Hearts September 28, 2012Posted by indigobunting in Uncategorized.
There must be hundreds of hearts living under this roof. Maybe thousands.
It’s an old house. 1890ish. Tim and I will never be the only hearts beating here. Ants, spiders, moths, insects I will never see call this place home. And mice. God, the mice.
It’s been worse than usual this year. Chinks have again developed in our slate foundation. I have a guy who’s going to fill those up before winter. But in and out of the basement go the mice. Chipmunks too, no doubt, although I haven’t seen a chipmunk in the house yet.
I know it’s stupid that I can’t seem to willingly kill them. It’s not like I’m a vegetarian (which doesn’t mean I would eat the mice, only that dead animals are a regular part of my life). It’s not like I want them here. Sometimes they really piss me off.
For instance, I was in the front hall early in the week, and I put on my hiking shoes, which had been sitting there maybe two days since last use. Someone had dropped some bird seed in them.
So I set one of my traps—you know, like Havaharts, only these are called Mice Cubes—by the shoes along with the one in the kitchen, the one in the basement, the one in the mudroom. Each morning: no mouse in the front-hall trap. I began to wonder if maybe I’d gotten that seed in my shoes myself when I’d cleaned up around the feeder.
But last night, just as I was falling asleep, I heard the distinctive banging of an animal downstairs.
I’m always amazed by how much bigger-than-actual-size any animal can sound. Squirrels in the woods sound raccoon sized. Raccoons sound bear sized. I’m not sure I want to know how big bears sound.

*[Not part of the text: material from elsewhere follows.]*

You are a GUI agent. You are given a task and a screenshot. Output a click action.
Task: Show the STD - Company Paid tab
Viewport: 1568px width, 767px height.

I was not going to get any sleep with that Chihuahua-sized-sounding mouse banging around in the Mice Cube. I had to get up, robe up, and release it on the front porch. Not ideal, but it was out of the house for at least a few minutes. No more banging.
The usual morning to routine is to walk down to the creek to release the captive. At least then they have an uphill climb to the house.
I am not naïve enough to think that they don’t come back.
They don’t miss a beat.
BY9: (No) Pride September 25, 2012Posted by indigobunting in Uncategorized.
After my last BY post, which documented my slow progress in this combined big-year process, new-species sightings (not unlike my writing) came to a screeching halt. Eventually I saw my own little green heron—often, in fact—probably the same one over and over again on the rail trail. In July I added broad-winged hawk and American redstart, which brought my personal total to 104.
Alas, I was banking on my trip to Colorado to provide me with some great sightings, like last year’s trip to northern California. But it was not to be. There were times when I wondered if Denver and Boulder were bird-free zones. It was as if the winged ones had all picked up and migrated south just before our arrival. I see far more birds in eastern cities on a regular basis.
We missed a lot of large birds simply because we’d spot them while driving and have no place to pull over and verify—we missed some big raptors, possibly even a golden eagle (was it or wasn’t it?). I added a mere five species on the trip: black-billed magpie, Wilson’s warbler, Blackburnian warbler, Stellar’s jay, and American dipper (and I didn’t even get to watch the dipper dip). I’m at 109. At the end of September. What a sad, sad showing.
Maybe I need to work in a quick trip to see Sewa Yoleme before the end of the year.